[Data records]
*** Block opens ***

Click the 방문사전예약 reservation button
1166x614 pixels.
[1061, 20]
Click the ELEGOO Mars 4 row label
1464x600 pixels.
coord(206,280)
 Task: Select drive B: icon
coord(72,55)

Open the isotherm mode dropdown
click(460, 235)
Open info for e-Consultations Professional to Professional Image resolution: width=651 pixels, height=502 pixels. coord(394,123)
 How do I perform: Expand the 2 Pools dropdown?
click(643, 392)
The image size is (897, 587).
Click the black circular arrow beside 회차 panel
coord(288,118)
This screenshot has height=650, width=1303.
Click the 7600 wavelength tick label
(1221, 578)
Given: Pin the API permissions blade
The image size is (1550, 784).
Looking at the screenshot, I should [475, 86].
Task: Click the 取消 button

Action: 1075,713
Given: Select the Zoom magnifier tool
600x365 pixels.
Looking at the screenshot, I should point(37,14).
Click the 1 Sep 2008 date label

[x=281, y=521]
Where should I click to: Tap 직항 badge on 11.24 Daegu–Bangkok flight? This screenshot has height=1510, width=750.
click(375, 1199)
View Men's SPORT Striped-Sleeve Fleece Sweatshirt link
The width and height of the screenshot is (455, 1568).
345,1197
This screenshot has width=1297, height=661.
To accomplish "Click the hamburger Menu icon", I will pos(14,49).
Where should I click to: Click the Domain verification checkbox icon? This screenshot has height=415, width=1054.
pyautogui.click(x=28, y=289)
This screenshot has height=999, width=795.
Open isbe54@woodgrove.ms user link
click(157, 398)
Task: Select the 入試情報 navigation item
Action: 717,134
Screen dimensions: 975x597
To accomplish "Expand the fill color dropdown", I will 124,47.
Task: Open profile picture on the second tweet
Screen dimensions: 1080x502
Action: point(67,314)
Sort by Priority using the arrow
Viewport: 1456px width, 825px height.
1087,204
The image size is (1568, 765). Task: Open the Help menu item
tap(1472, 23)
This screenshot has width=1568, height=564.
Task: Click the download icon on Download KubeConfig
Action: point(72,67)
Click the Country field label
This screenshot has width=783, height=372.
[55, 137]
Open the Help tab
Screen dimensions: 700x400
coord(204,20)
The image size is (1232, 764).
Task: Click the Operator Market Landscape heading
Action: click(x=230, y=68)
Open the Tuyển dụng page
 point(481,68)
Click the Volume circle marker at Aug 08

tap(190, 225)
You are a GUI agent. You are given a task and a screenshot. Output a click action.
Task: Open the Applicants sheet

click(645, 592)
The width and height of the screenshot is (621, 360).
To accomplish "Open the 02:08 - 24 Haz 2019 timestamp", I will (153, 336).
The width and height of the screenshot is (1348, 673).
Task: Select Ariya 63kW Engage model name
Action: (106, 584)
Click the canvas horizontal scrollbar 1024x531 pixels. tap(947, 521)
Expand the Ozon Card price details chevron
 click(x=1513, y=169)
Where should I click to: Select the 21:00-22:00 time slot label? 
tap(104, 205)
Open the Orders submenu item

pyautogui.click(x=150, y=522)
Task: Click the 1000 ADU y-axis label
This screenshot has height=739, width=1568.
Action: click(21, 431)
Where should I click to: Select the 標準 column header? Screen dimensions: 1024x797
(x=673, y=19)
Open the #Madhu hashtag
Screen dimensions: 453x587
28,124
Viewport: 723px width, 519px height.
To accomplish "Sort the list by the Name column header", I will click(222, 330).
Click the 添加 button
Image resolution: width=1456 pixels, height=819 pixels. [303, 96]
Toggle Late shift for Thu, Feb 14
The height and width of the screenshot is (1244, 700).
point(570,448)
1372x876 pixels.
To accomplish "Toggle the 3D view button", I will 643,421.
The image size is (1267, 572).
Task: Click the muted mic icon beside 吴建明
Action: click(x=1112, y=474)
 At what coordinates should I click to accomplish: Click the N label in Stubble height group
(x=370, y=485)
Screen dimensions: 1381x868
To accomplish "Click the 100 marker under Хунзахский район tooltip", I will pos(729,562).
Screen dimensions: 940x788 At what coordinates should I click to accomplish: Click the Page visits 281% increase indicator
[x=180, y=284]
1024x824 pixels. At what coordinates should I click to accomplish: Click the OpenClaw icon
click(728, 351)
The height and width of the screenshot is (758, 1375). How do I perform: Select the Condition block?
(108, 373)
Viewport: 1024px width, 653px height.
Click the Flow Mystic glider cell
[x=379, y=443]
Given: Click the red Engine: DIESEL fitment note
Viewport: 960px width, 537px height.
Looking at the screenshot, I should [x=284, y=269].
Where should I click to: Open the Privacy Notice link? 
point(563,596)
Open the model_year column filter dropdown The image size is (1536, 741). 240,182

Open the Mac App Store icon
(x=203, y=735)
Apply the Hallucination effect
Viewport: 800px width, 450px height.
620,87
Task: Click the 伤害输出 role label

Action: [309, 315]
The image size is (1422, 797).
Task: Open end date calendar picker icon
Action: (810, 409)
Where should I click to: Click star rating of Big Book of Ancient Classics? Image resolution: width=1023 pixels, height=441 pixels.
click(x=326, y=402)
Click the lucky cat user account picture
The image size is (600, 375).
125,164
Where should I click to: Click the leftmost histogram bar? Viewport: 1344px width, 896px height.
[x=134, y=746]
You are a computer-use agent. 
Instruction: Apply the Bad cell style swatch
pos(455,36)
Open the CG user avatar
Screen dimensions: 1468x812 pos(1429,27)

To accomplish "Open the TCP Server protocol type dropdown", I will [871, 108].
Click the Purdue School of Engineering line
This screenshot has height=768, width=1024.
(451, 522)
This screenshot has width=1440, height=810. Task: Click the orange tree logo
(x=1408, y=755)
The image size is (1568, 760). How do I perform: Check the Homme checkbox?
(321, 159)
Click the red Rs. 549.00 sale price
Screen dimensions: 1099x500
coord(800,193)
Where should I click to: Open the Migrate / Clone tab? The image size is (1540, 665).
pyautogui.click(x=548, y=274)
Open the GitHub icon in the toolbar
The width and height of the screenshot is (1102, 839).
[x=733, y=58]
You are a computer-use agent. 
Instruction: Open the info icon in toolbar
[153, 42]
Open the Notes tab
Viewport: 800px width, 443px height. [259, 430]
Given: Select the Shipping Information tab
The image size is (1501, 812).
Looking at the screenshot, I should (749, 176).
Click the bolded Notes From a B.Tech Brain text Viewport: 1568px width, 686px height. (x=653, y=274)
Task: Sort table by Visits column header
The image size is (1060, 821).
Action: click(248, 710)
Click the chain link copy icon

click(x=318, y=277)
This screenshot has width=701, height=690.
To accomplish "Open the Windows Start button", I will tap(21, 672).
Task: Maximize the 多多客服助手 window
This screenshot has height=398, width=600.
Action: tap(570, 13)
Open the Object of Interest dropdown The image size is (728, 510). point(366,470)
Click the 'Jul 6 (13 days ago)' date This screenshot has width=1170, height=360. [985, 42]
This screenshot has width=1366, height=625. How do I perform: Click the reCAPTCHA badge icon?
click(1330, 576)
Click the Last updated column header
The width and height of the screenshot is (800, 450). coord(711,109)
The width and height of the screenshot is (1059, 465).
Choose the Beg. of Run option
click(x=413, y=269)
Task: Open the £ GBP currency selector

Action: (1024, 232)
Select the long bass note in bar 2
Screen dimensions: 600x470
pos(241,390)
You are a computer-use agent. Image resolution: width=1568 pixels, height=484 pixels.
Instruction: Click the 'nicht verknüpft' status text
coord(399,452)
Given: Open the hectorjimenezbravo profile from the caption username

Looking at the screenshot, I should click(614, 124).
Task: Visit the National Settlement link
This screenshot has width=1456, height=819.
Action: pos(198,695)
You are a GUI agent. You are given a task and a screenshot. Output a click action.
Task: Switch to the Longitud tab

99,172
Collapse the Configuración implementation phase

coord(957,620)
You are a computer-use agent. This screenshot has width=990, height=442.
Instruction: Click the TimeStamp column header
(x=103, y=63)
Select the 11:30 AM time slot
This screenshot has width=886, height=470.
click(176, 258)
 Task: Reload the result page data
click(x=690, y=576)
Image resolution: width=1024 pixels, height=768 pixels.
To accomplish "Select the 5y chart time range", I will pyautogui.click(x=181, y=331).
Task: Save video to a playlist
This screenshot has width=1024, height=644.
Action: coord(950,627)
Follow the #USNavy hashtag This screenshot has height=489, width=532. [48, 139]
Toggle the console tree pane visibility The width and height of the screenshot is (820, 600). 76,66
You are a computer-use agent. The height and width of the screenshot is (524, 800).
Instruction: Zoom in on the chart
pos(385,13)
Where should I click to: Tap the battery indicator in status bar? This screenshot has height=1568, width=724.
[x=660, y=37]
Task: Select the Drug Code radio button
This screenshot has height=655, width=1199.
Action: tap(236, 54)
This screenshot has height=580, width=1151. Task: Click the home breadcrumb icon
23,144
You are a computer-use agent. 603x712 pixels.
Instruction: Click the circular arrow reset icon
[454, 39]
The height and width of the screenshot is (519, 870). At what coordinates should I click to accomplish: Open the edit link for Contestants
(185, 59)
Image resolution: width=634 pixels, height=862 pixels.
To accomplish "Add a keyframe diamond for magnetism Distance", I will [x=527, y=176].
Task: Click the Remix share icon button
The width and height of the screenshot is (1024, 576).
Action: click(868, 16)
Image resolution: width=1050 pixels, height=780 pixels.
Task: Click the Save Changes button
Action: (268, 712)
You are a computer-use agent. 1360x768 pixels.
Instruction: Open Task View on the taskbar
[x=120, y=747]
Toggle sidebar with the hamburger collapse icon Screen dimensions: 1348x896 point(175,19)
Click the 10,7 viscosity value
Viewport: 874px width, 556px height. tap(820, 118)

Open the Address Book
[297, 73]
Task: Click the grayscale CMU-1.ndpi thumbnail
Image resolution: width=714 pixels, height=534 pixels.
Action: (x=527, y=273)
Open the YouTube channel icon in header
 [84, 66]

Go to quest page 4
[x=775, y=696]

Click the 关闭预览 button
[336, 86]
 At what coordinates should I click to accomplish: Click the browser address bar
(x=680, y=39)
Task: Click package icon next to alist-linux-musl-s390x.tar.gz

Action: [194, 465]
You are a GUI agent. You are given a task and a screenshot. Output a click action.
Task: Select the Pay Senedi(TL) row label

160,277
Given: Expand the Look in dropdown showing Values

*** Block closes ***

- _Exercise description_: Write out each line exactly, beginning at the one with "Task: Click the grayscale" and ending at the final line of the records above, with nothing added.

- _Response_:
Task: Click the grayscale CMU-1.ndpi thumbnail
Image resolution: width=714 pixels, height=534 pixels.
Action: (x=527, y=273)
Open the YouTube channel icon in header
 [84, 66]

Go to quest page 4
[x=775, y=696]

Click the 关闭预览 button
[336, 86]
 At what coordinates should I click to accomplish: Click the browser address bar
(x=680, y=39)
Task: Click package icon next to alist-linux-musl-s390x.tar.gz

Action: [194, 465]
You are a GUI agent. You are given a task and a screenshot. Output a click action.
Task: Select the Pay Senedi(TL) row label

160,277
Given: Expand the Look in dropdown showing Values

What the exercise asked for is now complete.